PORTUGAL DOS ISMOS
Atualmente assistir e compreender determinados ciclos da
sociedade, com o fácil acesso à informação, torna-se mais rápido e encontra-se ao
alcance de todos nós. Compreender os fenómenos na origem desses períodos
comportamentais já poderá ser tarefa de menor alcance e apenas possível a
alguns de nós. Desafia-se assim uma reflexão, a cada um dos leitores, no
intuito de intimamente procurarem identificar alguns dos caprichos cíclicos que
interferem com o seu dia-a-dia, direta ou indiretamente.
Podemos
chamar a esses cismas e frenesis, tão somente de “ismo” ou “ismos” e
transportá-lo no bolso das calças, como que uma pequena pedra, alcunha
alentejana, nome do meio, praxe, clipe, ou mero acessório de fácil recurso, um
isqueiro, para aplicar sem dó nem piedade aos vícios adjectivantes que deixam
cada um de nós perplexo com as teimosias sociais que nos ferem o espírito do
razoável como o mosquito que nos entra fulminante olho adentro!

**Material**

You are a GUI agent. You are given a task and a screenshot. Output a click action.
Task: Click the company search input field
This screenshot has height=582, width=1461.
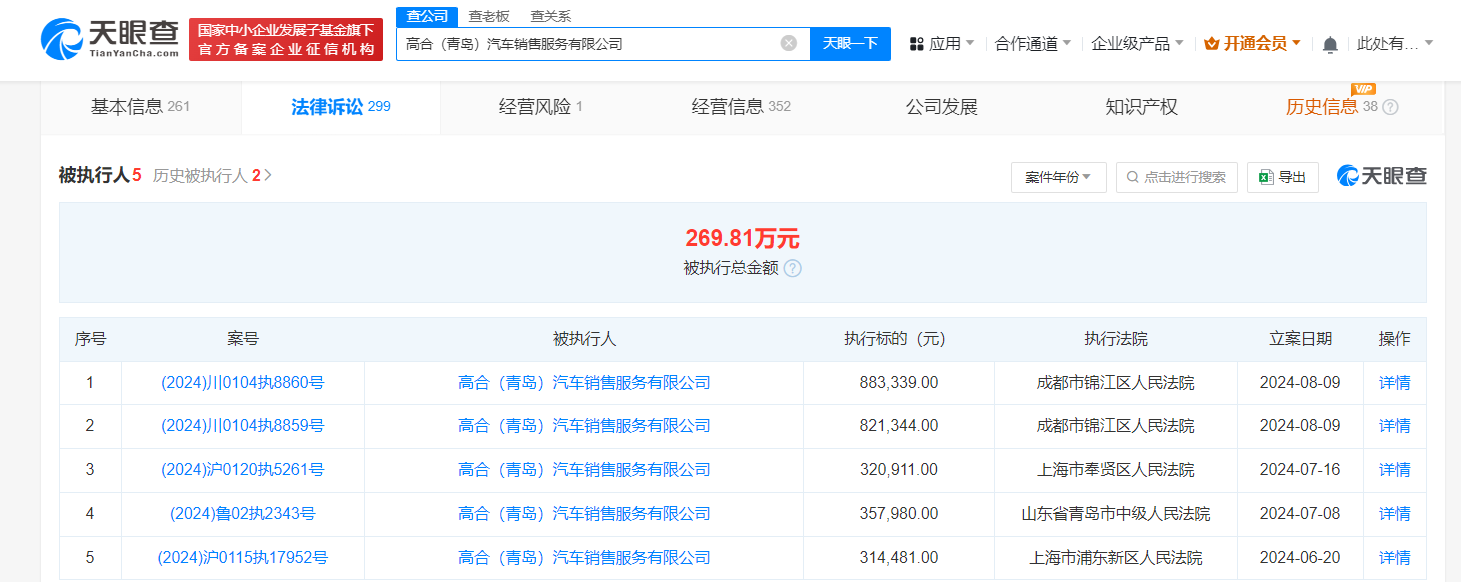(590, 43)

**Requisitos**
• a. Repita o trecho fornecido entre "PORTUGAL DOS ISMOS" e "direta ou indiretamente.", ambos incluídos.
• b. Por favor, liste todas as palavras com hífen que aparecem no trecho fornecido, pela ordem em que surgem.

**Respostas por tarefa**
• a.
PORTUGAL DOS ISMOS
Atualmente assistir e compreender determinados ciclos da
sociedade, com o fácil acesso à informação, torna-se mais rápido e encontra-se ao
alcance de todos nós. Compreender os fenómenos na origem desses períodos
comportamentais já poderá ser tarefa de menor alcance e apenas possível a
alguns de nós. Desafia-se assim uma reflexão, a cada um dos leitores, no
intuito de intimamente procurarem identificar alguns dos caprichos cíclicos que
interferem com o seu dia-a-dia, direta ou indiretamente.

• b.
torna-se
encontra-se
Desafia-se
dia-a-dia
transportá-lo